Equifax data breach affected millions more than first thought

NEW YORK -- Credit reporting company Equifax (EFX) said Monday that an additional 2.5 million Americans may have been affected by a massive security breach this summer.

That brings the total number of Americans whose data was exposed to 145.5 million people. Equifax said the company it hired to do an examination of the breach, Mandiant, has concluded its investigation and plans to release the results "promptly."

The update comes as Equifax's former CEO, Richard Smith, is scheduled to testify in front of Congress starting Tuesday.

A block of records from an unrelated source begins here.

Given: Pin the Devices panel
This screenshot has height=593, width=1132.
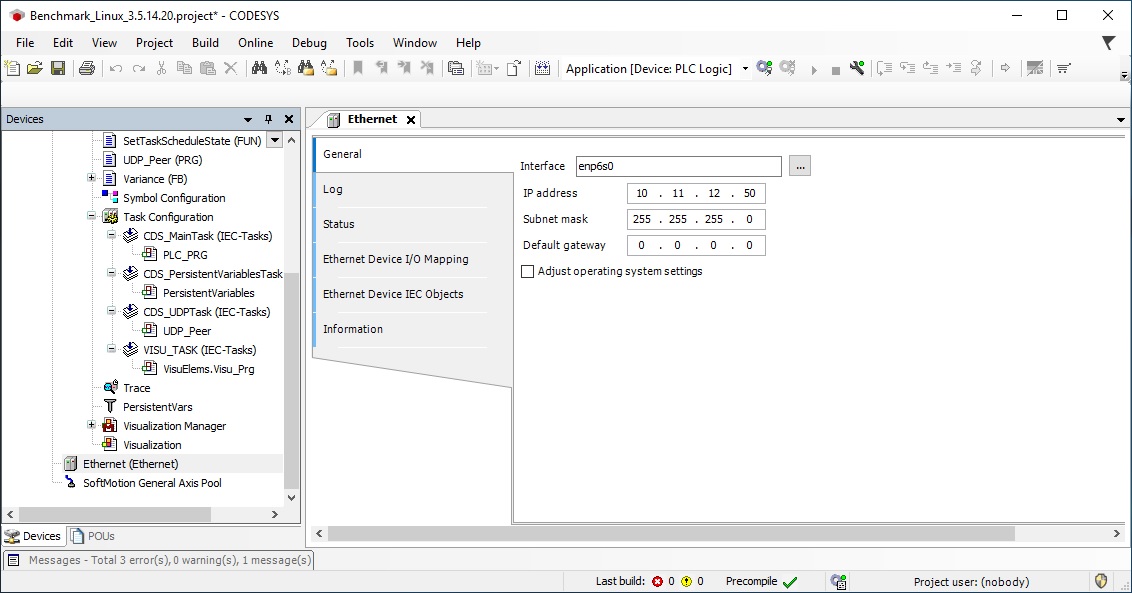Looking at the screenshot, I should [x=269, y=119].
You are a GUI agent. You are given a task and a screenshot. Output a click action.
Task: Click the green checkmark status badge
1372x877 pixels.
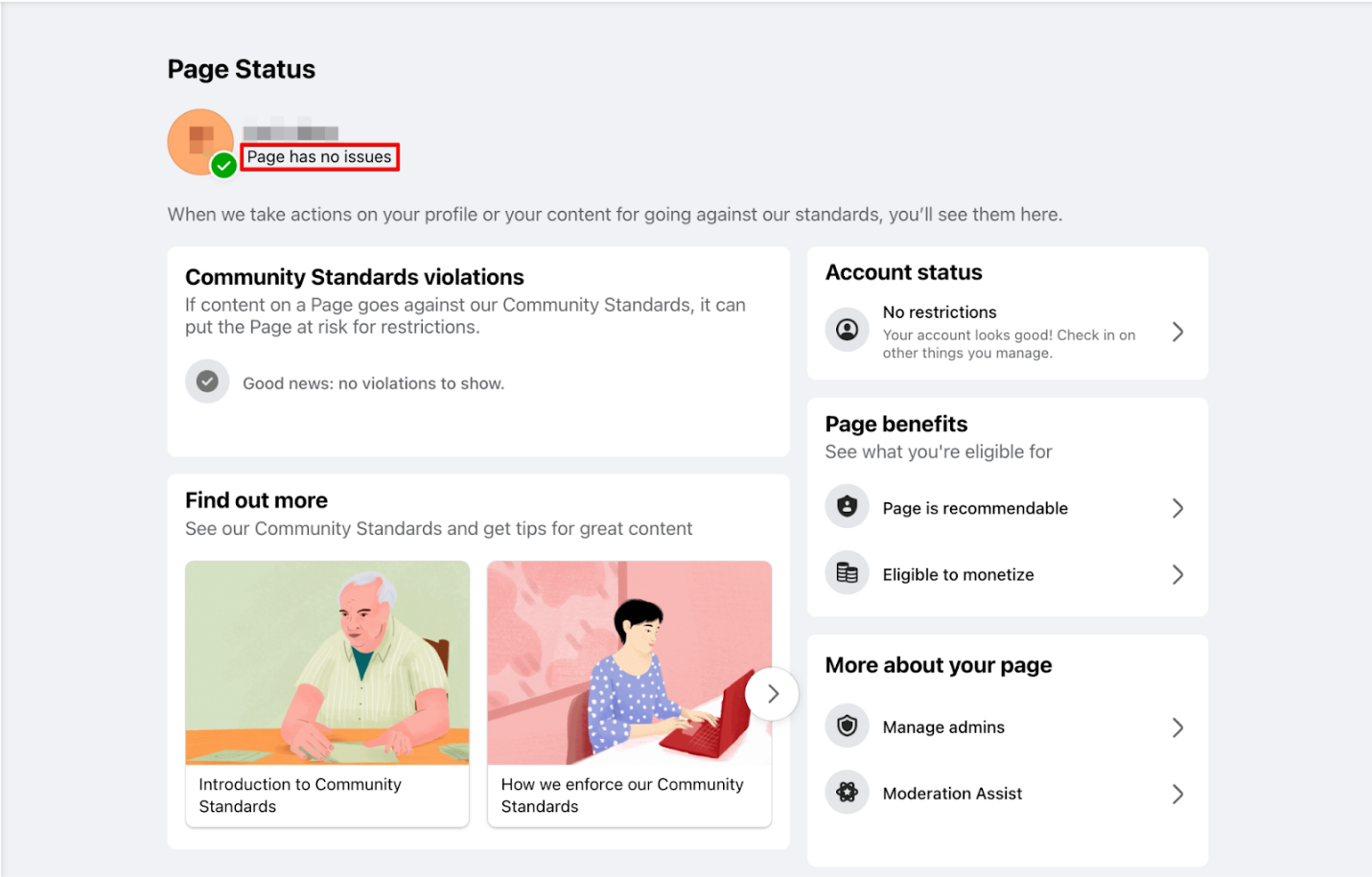[x=223, y=166]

He's expected to face bipartisan anger from politicians who have expressed outrage that a company tasked with securing vast amounts of personal data was unable to keep their security software up to date. The information stolen included names, Social Security numbers, birth dates and addresses.

In prepared testimony released Monday, Smith said he was "deeply sorry" for the breach and blamed the incident on human error and technology failures. He resigned last week after 12 years leading Equifax.

According to Smith, the Department of Homeland Security warned the company on March 8 about the need to patch a particular vulnerability in software Equifax and other business used. The company emailed out that warning the following day and requested that applicable personnel install the upgrade.

While Equifax's policy required the upgrade to occur within 48 hours, Smith said that did not occur. The company's information security department also ran scans on March 15 that did not pick up the vulnerability.

Equifax faces several state and federal inquiries and class-action lawsuits as a result of the breach.